“Dr. Doom” or “Mr. Lucky”?

A colleague of mine recently directed my attention to this interesting article from the January 9 edition of the Boston Globe: “That guy who called the big one? Don’t listen to him.” In the article, journalist Joe Keohane describes the now well-known 2006 prophecies made by Nouriel Roubini of New York University about an upcoming major financial crisis (he is described as, at that time, a “somewhat obscure economist“, which is extremely inaccurate I should say!). Due to his precise forecast about the crisis, which indeed began the year after, and took on an unprecedented world-wide scale in 2008, Roubini became a man to be taken really seriously. He apparently outsmarted the majority of economists who did not see the crisis coming. And he even gained a nickname for his capability of predicting this recession: “Dr. Doom”.

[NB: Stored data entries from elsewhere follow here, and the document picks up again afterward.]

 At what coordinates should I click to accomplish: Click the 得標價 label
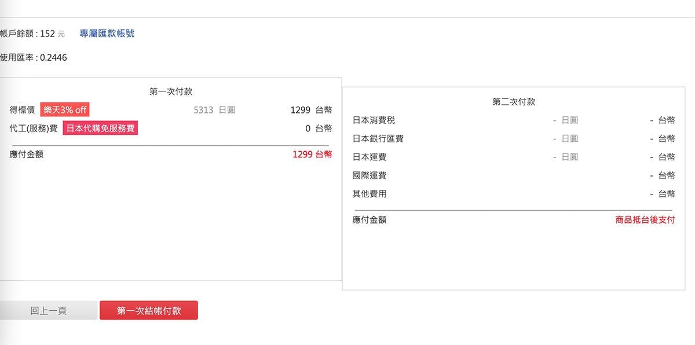[23, 110]
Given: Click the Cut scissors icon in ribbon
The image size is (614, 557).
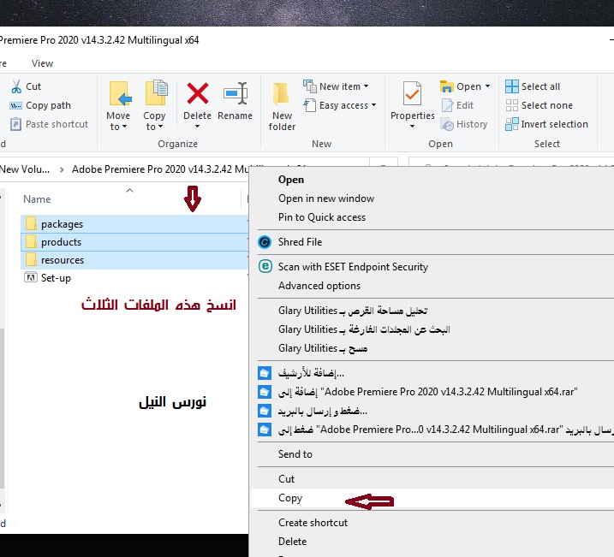Looking at the screenshot, I should click(x=16, y=86).
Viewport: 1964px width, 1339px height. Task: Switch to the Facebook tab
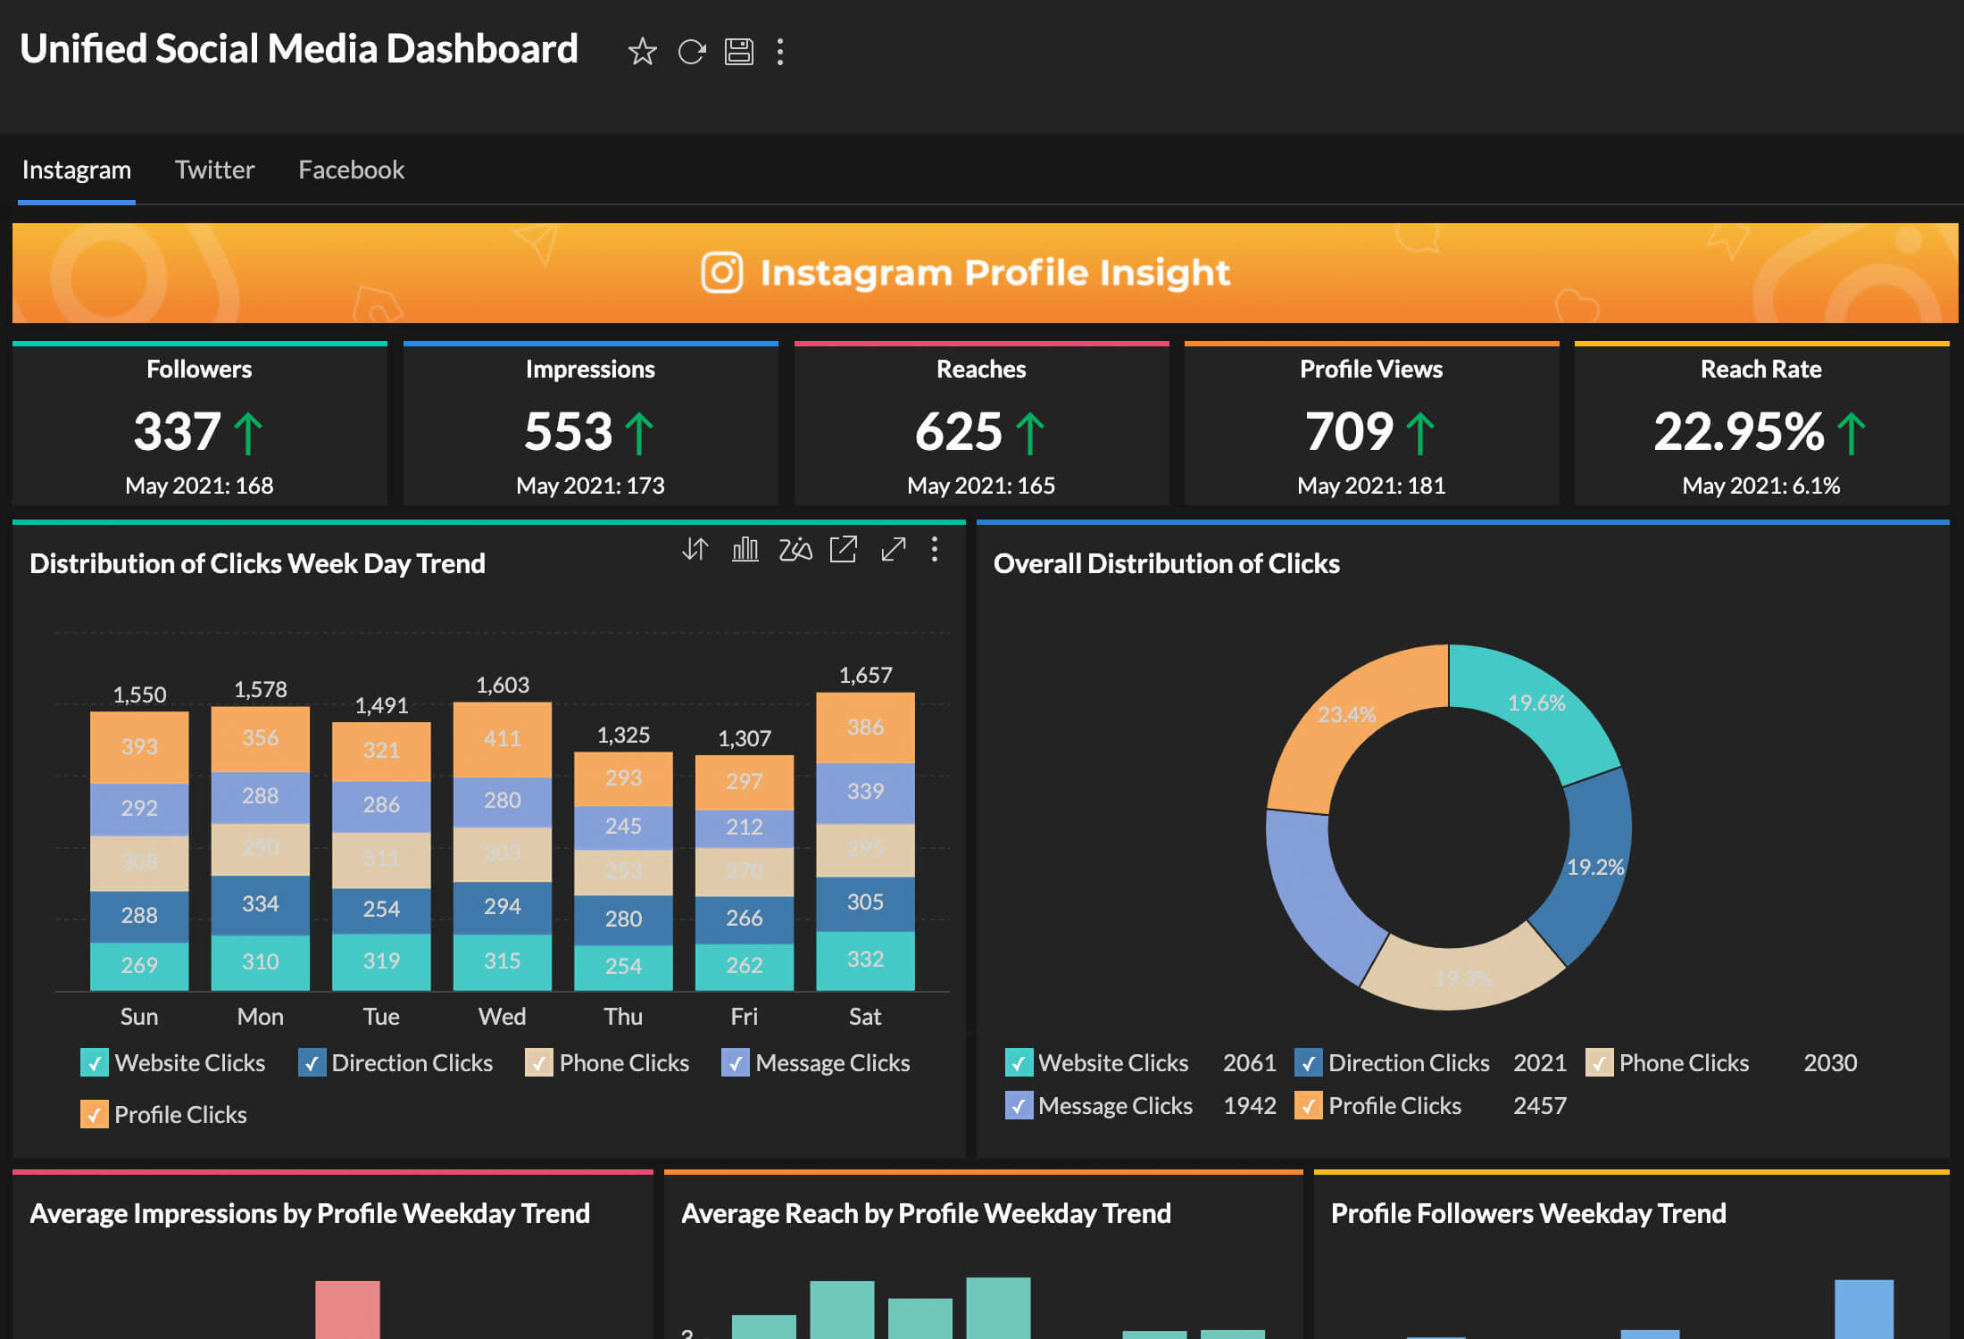(351, 169)
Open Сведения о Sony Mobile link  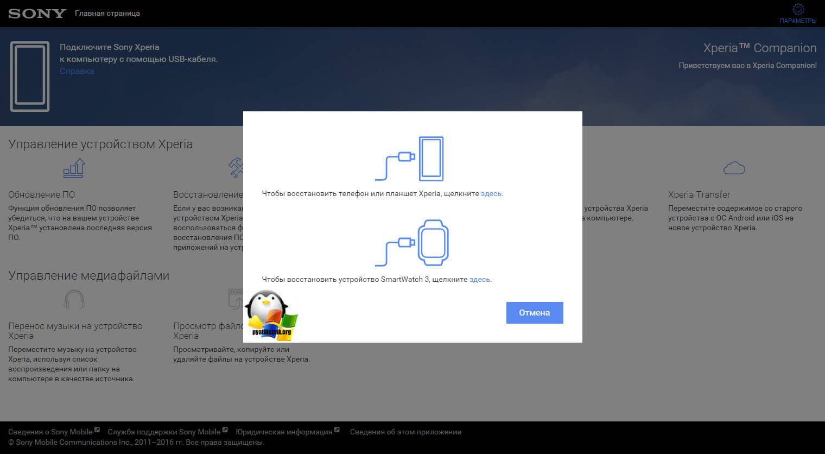coord(50,432)
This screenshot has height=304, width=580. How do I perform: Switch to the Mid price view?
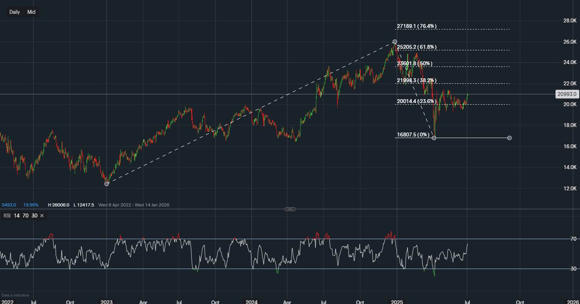click(x=31, y=12)
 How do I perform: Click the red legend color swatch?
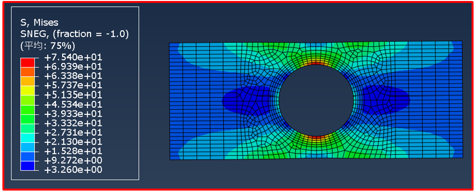coord(27,62)
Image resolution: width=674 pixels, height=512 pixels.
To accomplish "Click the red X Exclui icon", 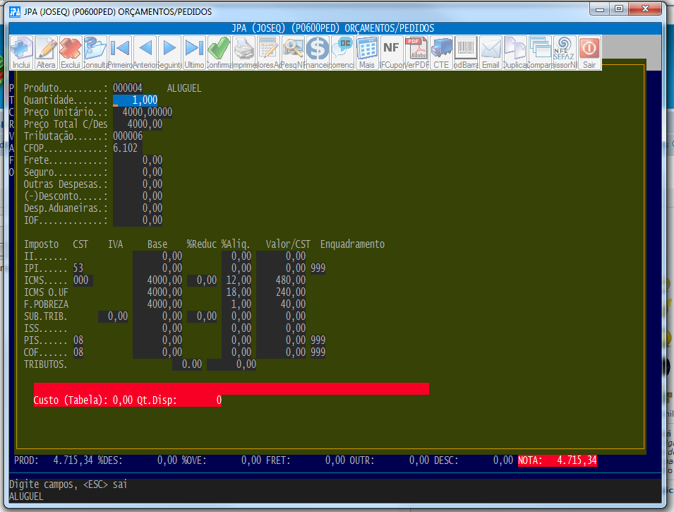I will (71, 53).
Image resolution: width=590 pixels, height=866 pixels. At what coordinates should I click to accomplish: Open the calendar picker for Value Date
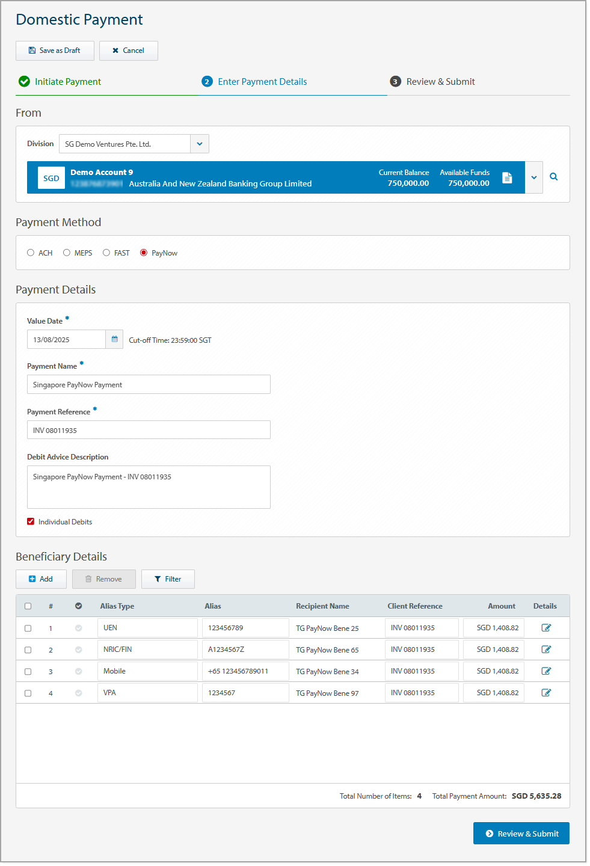[114, 339]
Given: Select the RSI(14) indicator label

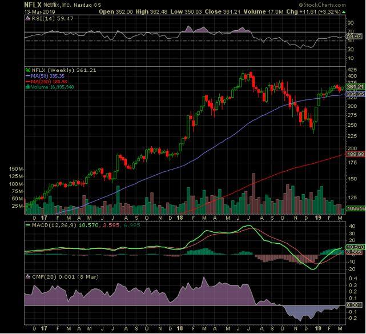Looking at the screenshot, I should 43,19.
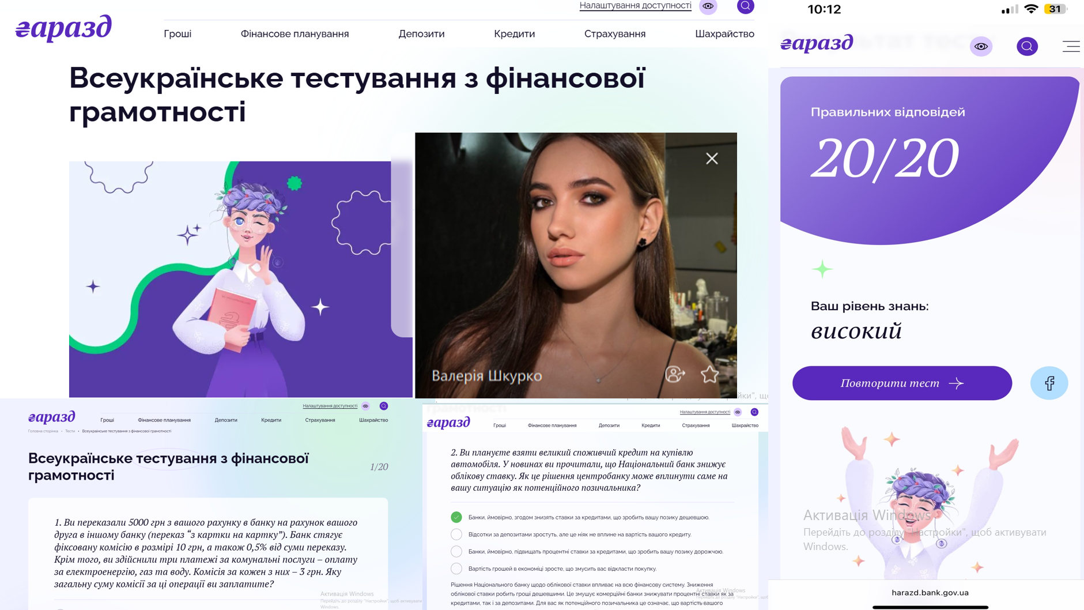Viewport: 1084px width, 610px height.
Task: Click the Налаштування доступності link
Action: pyautogui.click(x=635, y=6)
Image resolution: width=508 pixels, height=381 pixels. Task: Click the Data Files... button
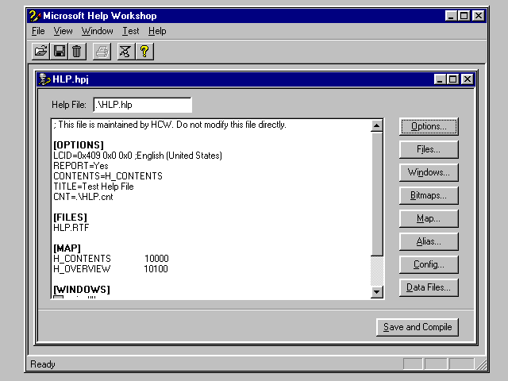click(429, 287)
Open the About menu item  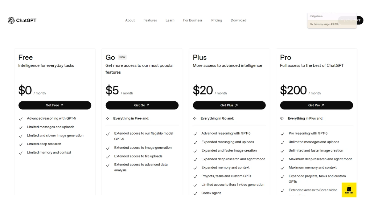(x=130, y=20)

However, as the article goes, even though “Dr. Doom” predicted the big crisis, several of his subsequent predictions were not spot-on. As Keohane writes:

“For a prophet, he’s wrong an awful lot of the time. In October 2008, he predicted that hundreds of hedge funds were on the verge of failure and that the government would have to close the markets for a week or two in the coming days to cope with the shock. That didn’t happen. In January 2009, he predicted that oil prices would stay below $40 for all of 2009, arguing that car companies should rev up production of gas-guzzling SUVs. By the end of the year, oil was a hair under $80, Hummer was on its way out, and automakers were tripping over themselves to develop electric cars. In March 2009, he predicted the S&P 500 would fall below 600 that year. It closed at over 1,115, up 23.5 percent year over year, the biggest single year gain since 2003.”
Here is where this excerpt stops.